There isn't any dying depicted, only mentioned, next to the Cool Spy Adventures and escapes. You never really get a chance to have any say in how things go one way or the other; either you manage to finish your mission, or you get fired and vanish into obscurity.
She's seen enough fucked up art that she wouldn't care much about direct depiction vs indirect mention, except insofar as the primary reason it's only ever mentioned is that it's super rare. It's the implications about history, that might unsettle her here.
Anyways, she does enjoy spy adventures. She'll play this for like, an hour or so probably—her attention span isn't the greatest, she usually gets bored of things eventually instead of focusing on them for several hours. (She might go for longer if there's enough gameplay variety to keep her engaged.)
Well, it's a visual novel. The variety in gameplay is quite limited, in the end, so Meadow might very well lose interest after seeing a few scenes.
Eifweni has any games that are basically just dialogue, but most of their visual novels intersperse puzzle mechanics or other minigames.
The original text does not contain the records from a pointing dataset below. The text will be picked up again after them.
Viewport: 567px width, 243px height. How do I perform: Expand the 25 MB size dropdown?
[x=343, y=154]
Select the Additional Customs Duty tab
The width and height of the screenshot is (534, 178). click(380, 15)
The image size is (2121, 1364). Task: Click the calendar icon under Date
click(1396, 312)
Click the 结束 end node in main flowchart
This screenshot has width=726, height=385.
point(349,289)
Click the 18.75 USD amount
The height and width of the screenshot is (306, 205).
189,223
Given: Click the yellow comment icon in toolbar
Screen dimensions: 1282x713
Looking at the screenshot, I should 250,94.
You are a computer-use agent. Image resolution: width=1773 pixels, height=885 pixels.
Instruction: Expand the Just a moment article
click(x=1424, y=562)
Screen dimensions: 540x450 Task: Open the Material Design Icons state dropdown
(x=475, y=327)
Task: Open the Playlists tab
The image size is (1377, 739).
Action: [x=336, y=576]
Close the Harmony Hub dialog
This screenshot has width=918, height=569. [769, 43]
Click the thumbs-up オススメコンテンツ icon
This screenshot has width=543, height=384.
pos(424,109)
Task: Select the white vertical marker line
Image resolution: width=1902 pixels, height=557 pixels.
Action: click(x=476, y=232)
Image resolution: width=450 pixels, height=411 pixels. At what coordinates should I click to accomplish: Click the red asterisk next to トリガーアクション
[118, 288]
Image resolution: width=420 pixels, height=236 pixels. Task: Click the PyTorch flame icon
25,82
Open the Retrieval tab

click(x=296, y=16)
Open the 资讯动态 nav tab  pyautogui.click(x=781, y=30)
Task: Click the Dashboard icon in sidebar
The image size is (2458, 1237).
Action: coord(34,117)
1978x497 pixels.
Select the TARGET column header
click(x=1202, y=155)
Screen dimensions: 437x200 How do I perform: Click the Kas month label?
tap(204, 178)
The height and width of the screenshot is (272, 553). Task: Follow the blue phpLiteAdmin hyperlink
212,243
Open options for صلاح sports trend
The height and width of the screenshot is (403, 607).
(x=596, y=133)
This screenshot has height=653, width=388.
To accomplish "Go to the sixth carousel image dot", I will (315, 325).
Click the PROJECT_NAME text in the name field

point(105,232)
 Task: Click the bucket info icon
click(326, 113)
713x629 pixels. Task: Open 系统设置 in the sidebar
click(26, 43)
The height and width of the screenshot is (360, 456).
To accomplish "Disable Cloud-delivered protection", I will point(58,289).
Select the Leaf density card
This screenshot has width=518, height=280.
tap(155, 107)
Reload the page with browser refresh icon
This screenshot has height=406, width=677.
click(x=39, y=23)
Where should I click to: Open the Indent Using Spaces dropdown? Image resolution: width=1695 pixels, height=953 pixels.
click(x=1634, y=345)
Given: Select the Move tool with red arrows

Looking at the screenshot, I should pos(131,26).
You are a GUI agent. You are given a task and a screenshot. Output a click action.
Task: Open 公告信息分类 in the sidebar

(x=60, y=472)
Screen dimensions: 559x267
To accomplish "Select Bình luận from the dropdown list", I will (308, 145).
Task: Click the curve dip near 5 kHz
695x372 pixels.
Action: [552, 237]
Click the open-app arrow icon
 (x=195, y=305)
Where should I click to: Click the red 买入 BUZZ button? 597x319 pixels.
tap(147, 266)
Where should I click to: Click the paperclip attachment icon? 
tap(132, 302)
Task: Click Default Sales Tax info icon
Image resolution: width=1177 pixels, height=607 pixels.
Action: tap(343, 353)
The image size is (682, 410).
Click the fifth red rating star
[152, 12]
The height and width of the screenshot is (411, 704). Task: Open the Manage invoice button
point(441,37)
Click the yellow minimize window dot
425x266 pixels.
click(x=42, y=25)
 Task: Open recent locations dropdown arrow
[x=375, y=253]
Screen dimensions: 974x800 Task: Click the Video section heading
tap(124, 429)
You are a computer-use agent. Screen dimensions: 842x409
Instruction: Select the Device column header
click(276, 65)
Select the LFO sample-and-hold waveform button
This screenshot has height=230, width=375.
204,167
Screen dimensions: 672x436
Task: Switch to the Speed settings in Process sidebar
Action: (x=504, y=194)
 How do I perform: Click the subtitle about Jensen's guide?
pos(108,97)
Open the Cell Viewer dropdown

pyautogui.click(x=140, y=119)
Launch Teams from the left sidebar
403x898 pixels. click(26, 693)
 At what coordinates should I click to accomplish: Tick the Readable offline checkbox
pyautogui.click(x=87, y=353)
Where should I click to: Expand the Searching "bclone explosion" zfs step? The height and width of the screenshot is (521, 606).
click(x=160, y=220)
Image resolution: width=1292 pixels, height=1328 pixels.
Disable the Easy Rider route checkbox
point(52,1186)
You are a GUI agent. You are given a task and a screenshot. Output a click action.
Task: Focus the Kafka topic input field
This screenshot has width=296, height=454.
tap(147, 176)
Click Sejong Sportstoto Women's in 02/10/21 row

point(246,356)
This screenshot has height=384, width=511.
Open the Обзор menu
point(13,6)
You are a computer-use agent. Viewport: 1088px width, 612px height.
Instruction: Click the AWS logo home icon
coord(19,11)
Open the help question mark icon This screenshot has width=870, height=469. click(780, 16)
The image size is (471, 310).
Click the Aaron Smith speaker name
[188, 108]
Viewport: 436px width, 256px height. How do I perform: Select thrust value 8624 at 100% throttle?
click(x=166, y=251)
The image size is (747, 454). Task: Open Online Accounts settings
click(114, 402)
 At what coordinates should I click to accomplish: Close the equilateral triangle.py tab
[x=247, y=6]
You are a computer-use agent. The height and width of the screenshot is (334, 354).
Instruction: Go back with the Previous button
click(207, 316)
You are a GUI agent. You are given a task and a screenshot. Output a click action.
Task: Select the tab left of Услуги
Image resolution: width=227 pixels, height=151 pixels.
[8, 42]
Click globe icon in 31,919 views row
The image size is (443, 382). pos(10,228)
She'll last a little while and then... maybe she'll come back to it later. Probably she won't actually do that, but she doesn't like admitting to herself when she's giving up on something.
...You know, in retrospect (she tells herself) maybe rhythm games aren't any less productive than narrative-based games. She'll get to listen to a lot of Thomassian music, right? She's gonna try one.
Thomassian rhythm games are all abstract, challenging Meadow to press the buttons on the screen as they appear as opposed to giving the illusion of playing any kind of instrument. The muic isn't too different, outside of the songs with lyrics being triumphant, vaguely inspiring power ballads about victory, courage and heroism. Meadow can choose any level of difficulty she wants for any song, using a very impressive algorithm to generate levels of the appropriate difficulty.